Vector<T> overflowTestVector = new(T.MinValue);
// Unroll the loop to sum 4 vectors per iteration. This reduces range check
// and overflow check frequency, allows us to eliminate move operations swapping
// accumulators, and may have pipelining benefits.
nuint index = 0;
nuint limit = length - (nuint)Vector<T>.Count * 4;
do
{
// Switch accumulators with each step to avoid an additional move operation
Vector<T> data = Vector.LoadUnsafe(ref ptr, index);
Vector<T> accumulator2 = accumulator + data;
Vector<T> overflowTracking = (accumulator2 ^ accumulator) & (accumulator2 ^ data);
data = Vector.LoadUnsafe(ref ptr, index + (nuint)Vector<T>.Count);
accumulator = accumulator2 + data;
overflowTracking |= (accumulator ^ accumulator2) & (accumulator ^ data);
data = Vector.LoadUnsafe(ref ptr, index + (nuint)Vector<T>.Count * 2);
accumulator2 = accumulator + data;
overflowTracking |= (accumulator2 ^ accumulator) & (accumulator2 ^ data);
data = Vector.LoadUnsafe(ref ptr, index + (nuint)Vector<T>.Count * 3);
accumulator = accumulator2 + data;
overflowTracking |= (accumulator ^ accumulator2) & (accumulator ^ data);
if ((overflowTracking & overflowTestVector) != Vector<T>.Zero)
{
ThrowHelper.ThrowOverflowException();
}
index += (nuint)Vector<T>.Count * 4;
} while (index < limit);
// Process remaining vectors, if any, without unrolling
limit = length - (nuint)Vector<T>.Count;
if (index < limit)
{
Vector<T> overflowTracking = Vector<T>.Zero;
do
{
Vector<T> data = Vector.LoadUnsafe(ref ptr, index);
Vector<T> accumulator2 = accumulator + data;
overflowTracking |= (accumulator2 ^ accumulator) & (accumulator2 ^ data);
accumulator = accumulator2;
index += (nuint)Vector<T>.Count;
} while (index < limit);
if ((overflowTracking & overflowTestVector) != Vector<T>.Zero)
{
ThrowHelper.ThrowOverflowException();
}
}
// Add the elements in the vector horizontally.
// Vector.Sum doesn't perform overflow checking, instead add elements individually.
T result = T.Zero;
for (int i = 0; i < Vector<T>.Count; i++)
{
checked { result += accumulator[i]; }
}
// Add any remaining elements
while (index < length)
{
checked { result += Unsafe.Add(ref ptr, index); }
index++;
}
return result;
}
Conclusion
What was the final result?

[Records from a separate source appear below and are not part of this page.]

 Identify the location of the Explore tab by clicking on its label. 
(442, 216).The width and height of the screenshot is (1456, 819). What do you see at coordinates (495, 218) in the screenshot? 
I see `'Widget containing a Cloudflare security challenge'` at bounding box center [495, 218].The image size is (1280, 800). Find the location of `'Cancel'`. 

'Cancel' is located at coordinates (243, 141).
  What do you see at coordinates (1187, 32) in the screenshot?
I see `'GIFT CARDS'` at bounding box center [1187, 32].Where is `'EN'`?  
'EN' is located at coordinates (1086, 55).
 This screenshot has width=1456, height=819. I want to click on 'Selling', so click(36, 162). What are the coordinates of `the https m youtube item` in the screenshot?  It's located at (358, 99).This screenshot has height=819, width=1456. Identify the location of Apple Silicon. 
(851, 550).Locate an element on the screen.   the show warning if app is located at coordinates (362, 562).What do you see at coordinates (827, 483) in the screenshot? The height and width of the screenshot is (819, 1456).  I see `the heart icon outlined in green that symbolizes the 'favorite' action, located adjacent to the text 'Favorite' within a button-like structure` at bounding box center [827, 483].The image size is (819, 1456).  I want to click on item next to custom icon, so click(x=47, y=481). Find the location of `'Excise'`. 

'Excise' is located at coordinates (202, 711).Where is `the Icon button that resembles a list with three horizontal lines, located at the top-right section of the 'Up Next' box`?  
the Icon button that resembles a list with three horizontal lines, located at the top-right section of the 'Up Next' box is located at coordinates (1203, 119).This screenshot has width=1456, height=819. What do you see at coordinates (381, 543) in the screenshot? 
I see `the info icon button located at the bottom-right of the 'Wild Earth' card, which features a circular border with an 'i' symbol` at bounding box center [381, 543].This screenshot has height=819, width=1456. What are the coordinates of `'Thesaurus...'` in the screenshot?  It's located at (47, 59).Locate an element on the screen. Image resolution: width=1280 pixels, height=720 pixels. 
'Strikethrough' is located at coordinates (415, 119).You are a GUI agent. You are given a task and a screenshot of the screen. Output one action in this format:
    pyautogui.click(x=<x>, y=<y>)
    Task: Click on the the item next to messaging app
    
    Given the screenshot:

Well, if I’m being honest, it was me bouncing around the house giggling like a school boy because my change got mentioned by the inestimable Stephen Toub in his annual blog post on Performance Improvements in .NET 8. Getting a minor mention was a goal I’d set for myself for the year, and one I honestly didn’t think I’d accomplish.
Here are the performance metrics he showed in his post for adding 1024 32-bit integers, a 77% improvement!
Method | Runtime | Mean | Ratio |
Sum | .NET 7.0 | 347.28 ns | 1.00 |
Sum | .NET 8.0 | 78.26 ns | 0.23 |
Hopefully this journey as a reader was as fun for you as it was for me as an author. I know I learned a lot implementing it, and I really encourage everyone to poke around in the .NET source. You never know what you might learn or, even better, what you might find that you can contribute.